---- Supplied information

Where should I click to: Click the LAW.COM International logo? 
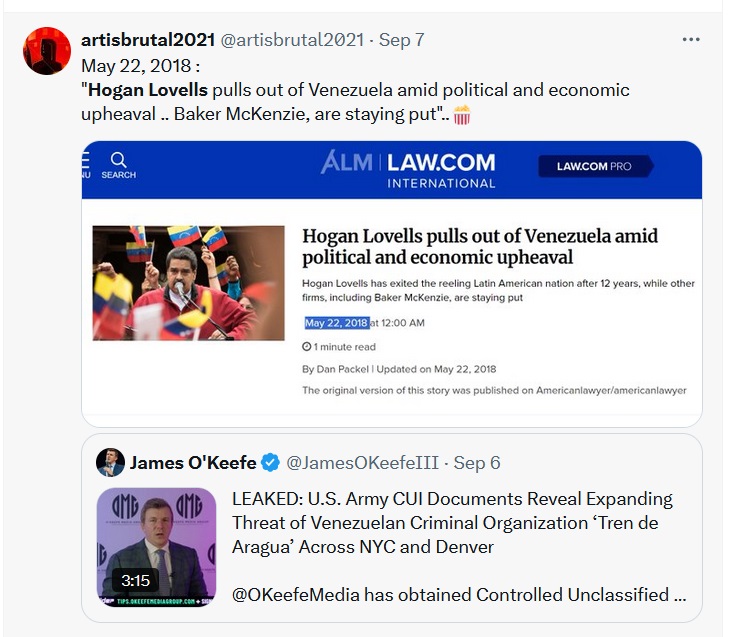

--------
---- Supplied information

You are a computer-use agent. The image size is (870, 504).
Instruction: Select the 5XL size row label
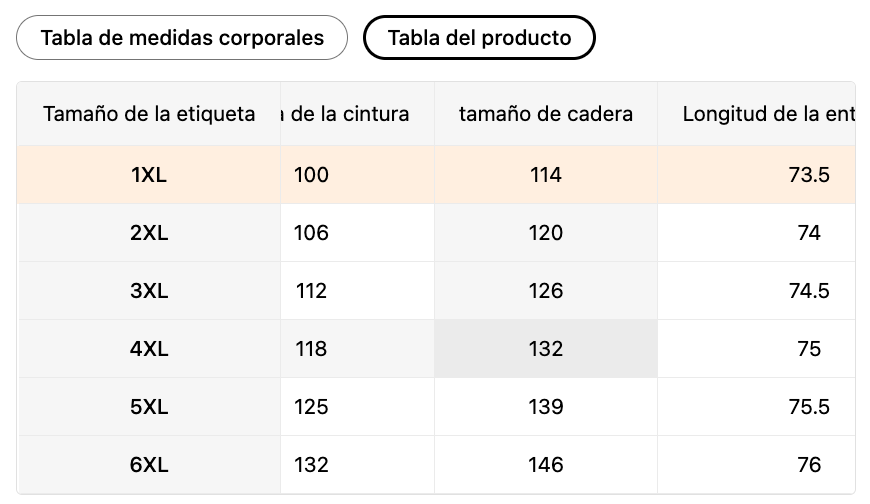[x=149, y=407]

--------
---- Supplied information

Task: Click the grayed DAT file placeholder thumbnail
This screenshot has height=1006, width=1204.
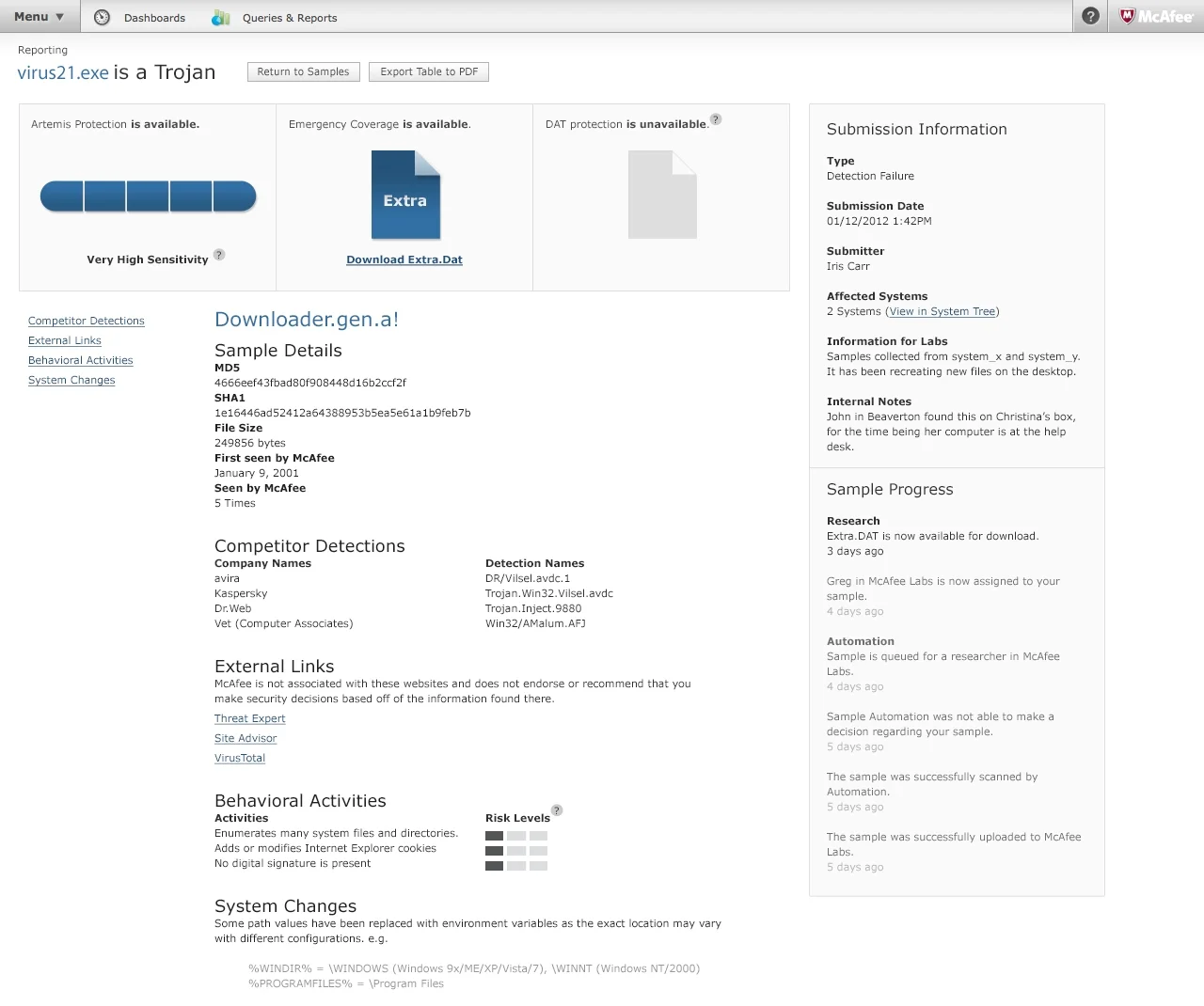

--------

Write out again the stretch of the items from the line containing "You are a computer-use" through the line containing "[x=149, y=407]", both lines included, leaving out the pictures.

You are a computer-use agent. The image size is (870, 504).
Instruction: Select the 5XL size row label
[x=149, y=407]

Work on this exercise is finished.